Short exercise
Copy out the listing below word for word, leaving out the pictures.
#####
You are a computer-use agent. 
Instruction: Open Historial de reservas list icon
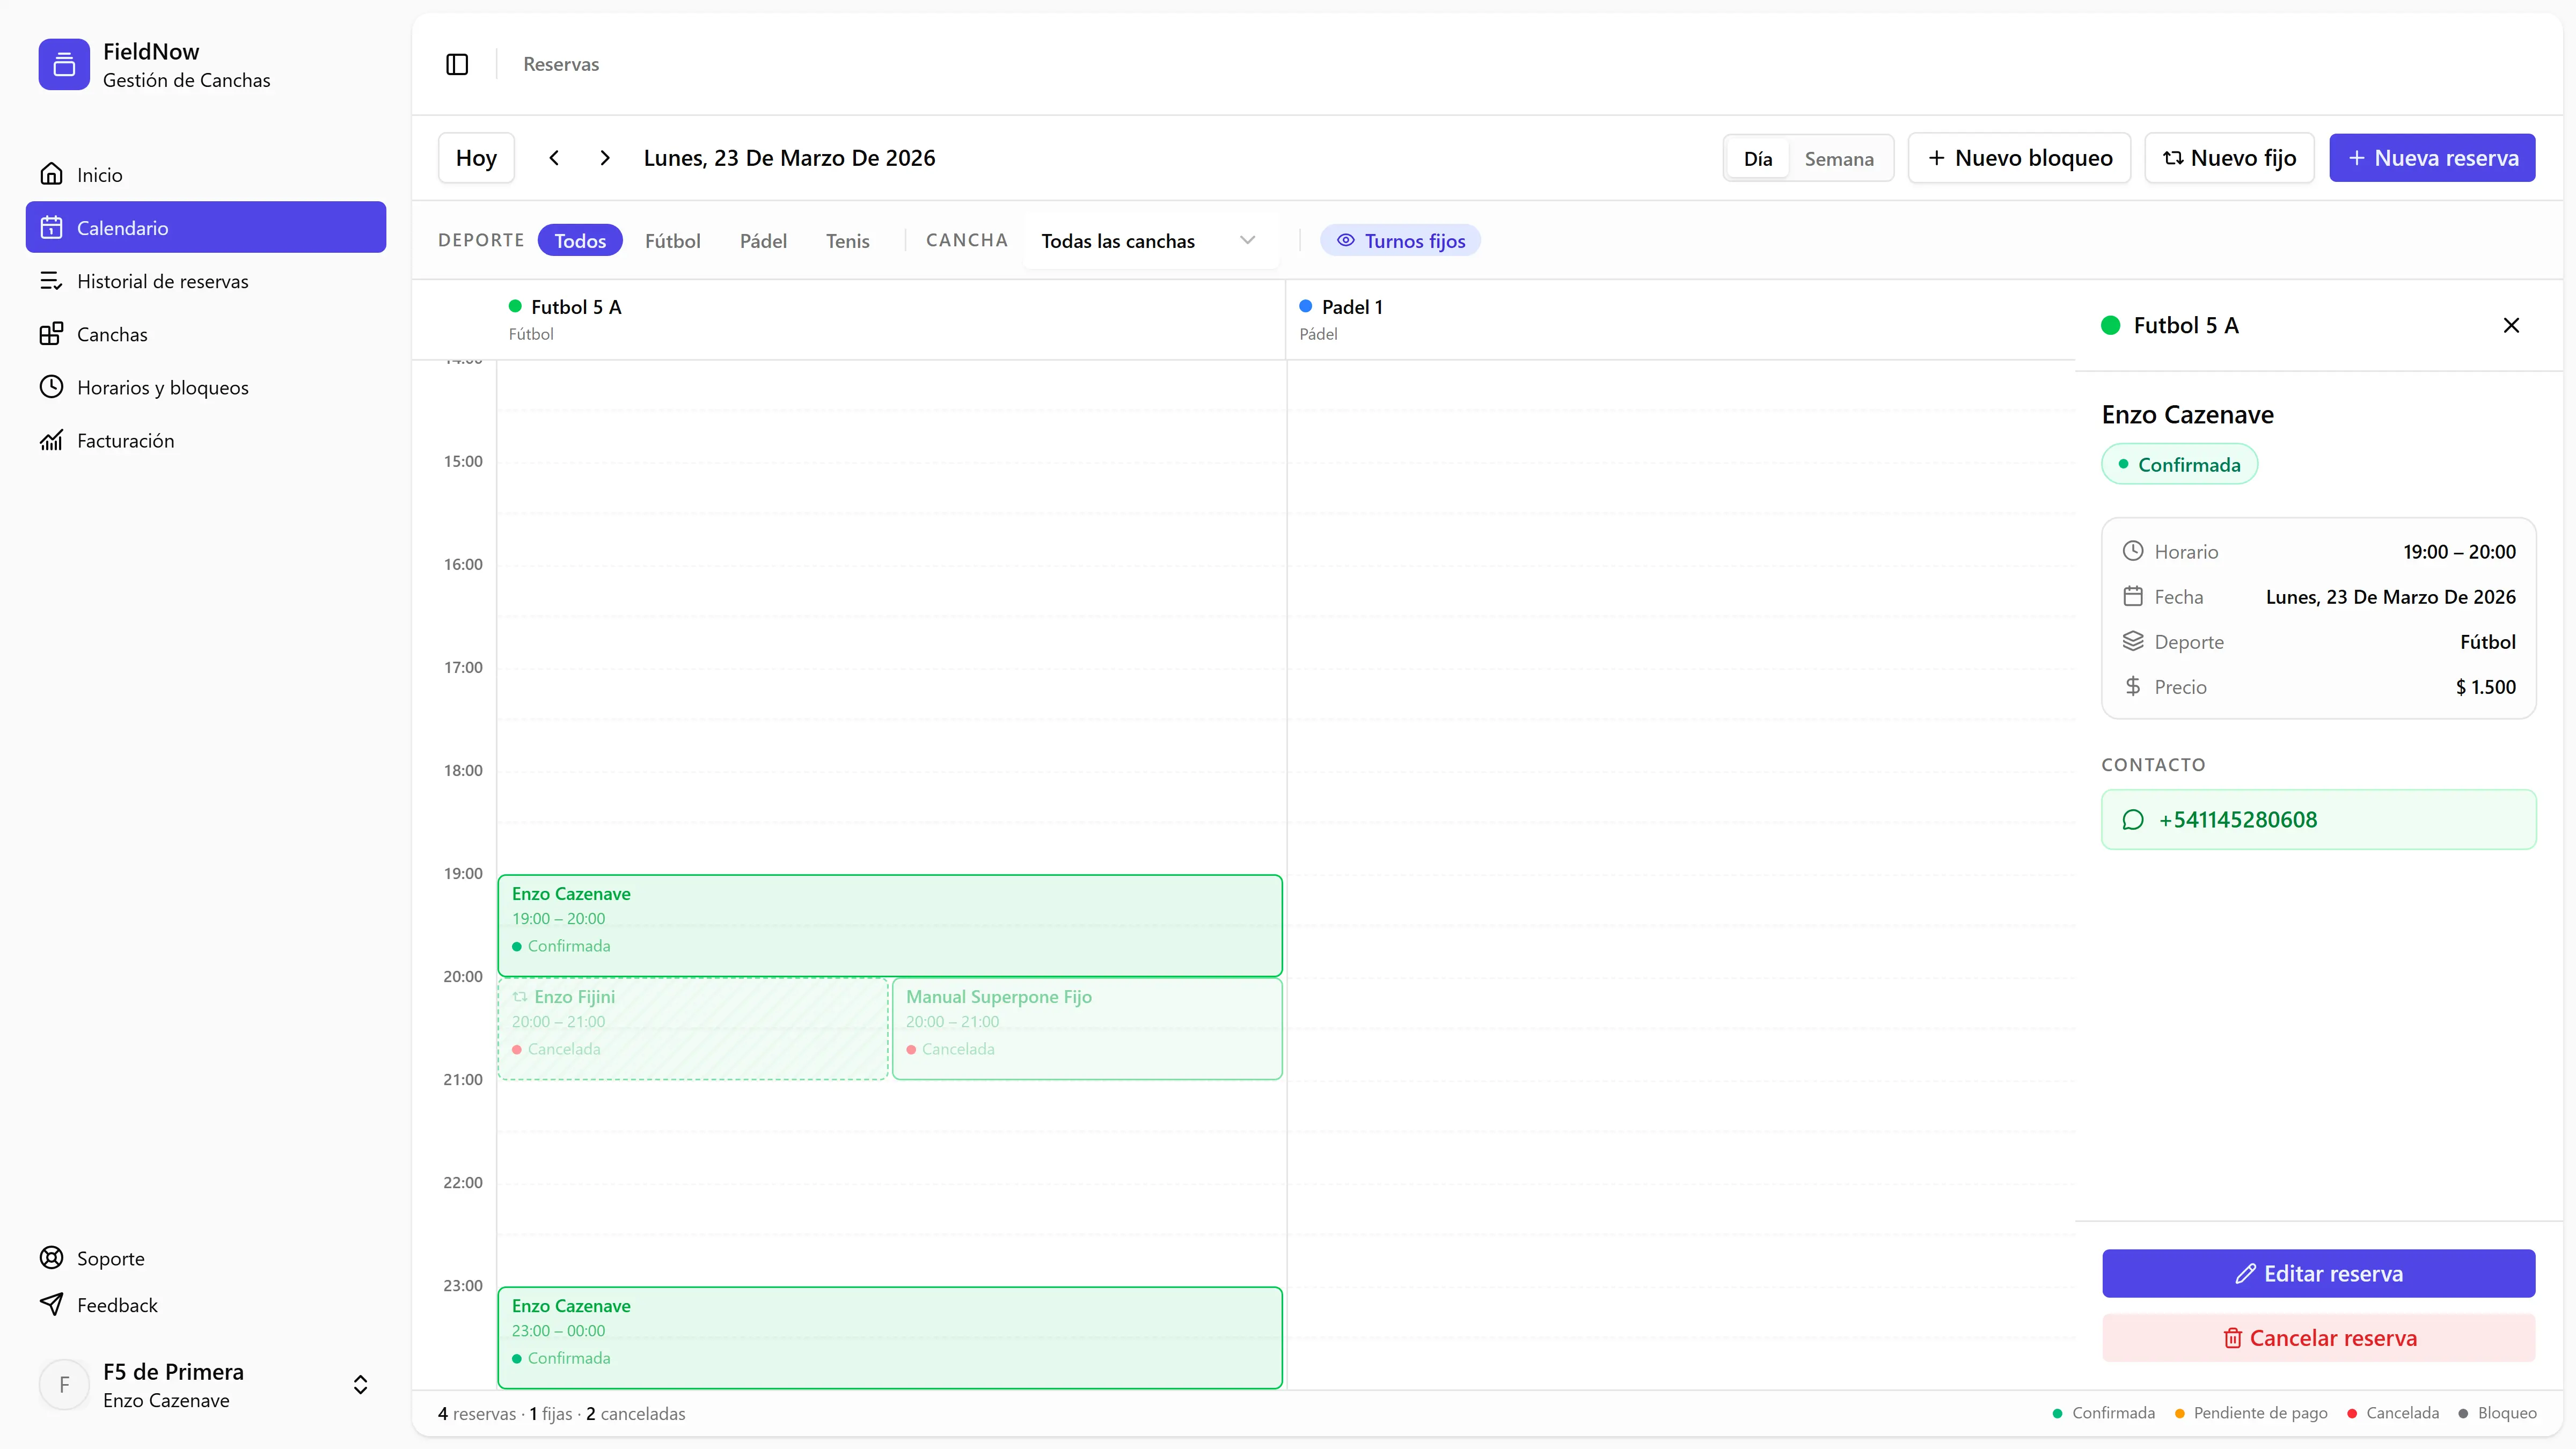click(51, 281)
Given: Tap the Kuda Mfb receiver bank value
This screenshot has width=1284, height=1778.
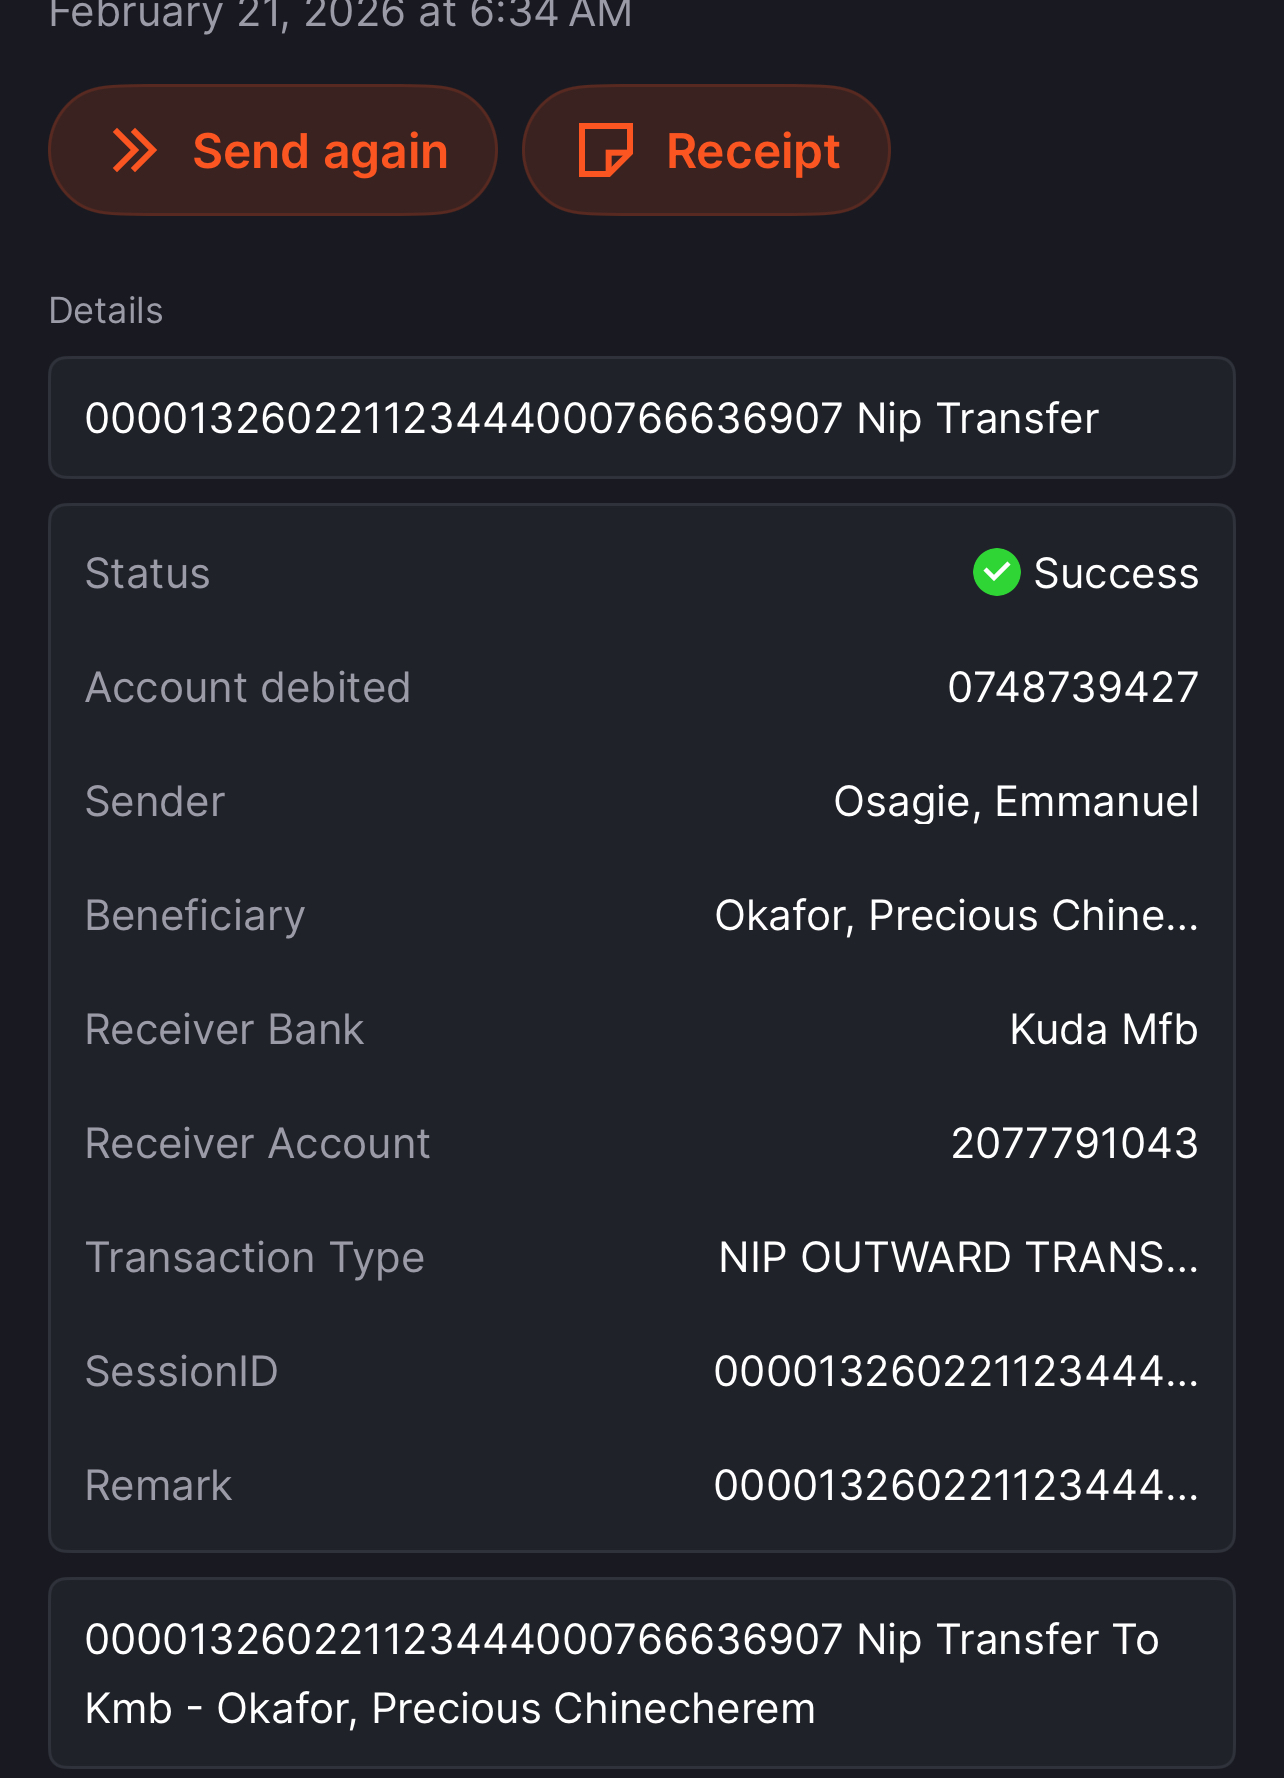Looking at the screenshot, I should (1103, 1030).
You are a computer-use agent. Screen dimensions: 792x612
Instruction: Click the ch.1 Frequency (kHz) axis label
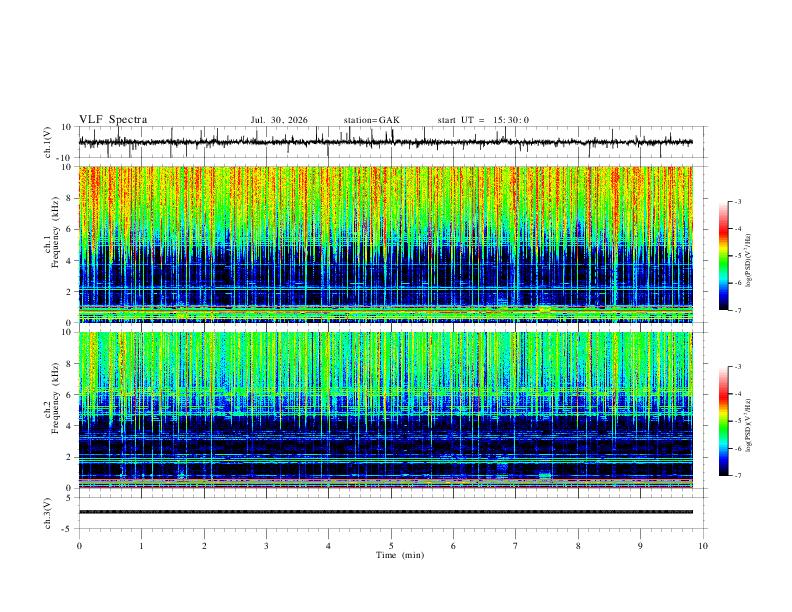52,244
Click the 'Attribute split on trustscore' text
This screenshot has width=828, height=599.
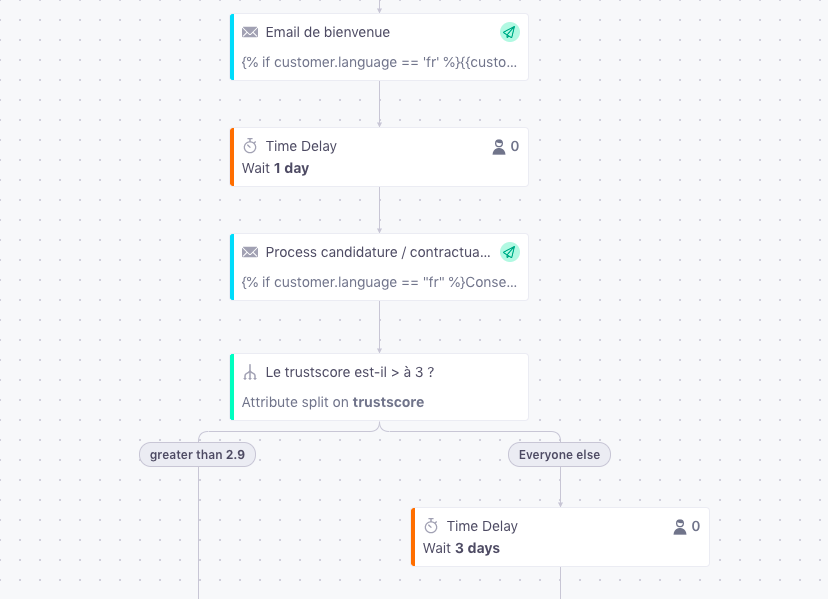pos(333,403)
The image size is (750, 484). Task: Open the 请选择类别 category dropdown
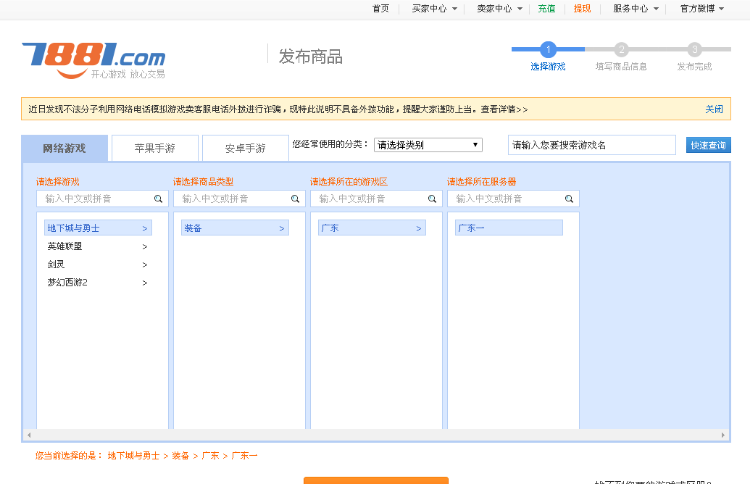[428, 145]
#####
Response to this exercise
You are a computer-use agent. 
Instruction: Open Historial de reservas list icon
click(51, 281)
Given: Tap the Kuda Mfb receiver bank value
This screenshot has width=1284, height=1778.
Looking at the screenshot, I should (1103, 1030).
You are a computer-use agent. Screen dimensions: 792x612
Instruction: Click the ch.1 Frequency (kHz) axis label
52,244
Click the 'Attribute split on trustscore' text
This screenshot has width=828, height=599.
pos(333,403)
The image size is (750, 484). Task: Open the 请选择类别 category dropdown
[428, 145]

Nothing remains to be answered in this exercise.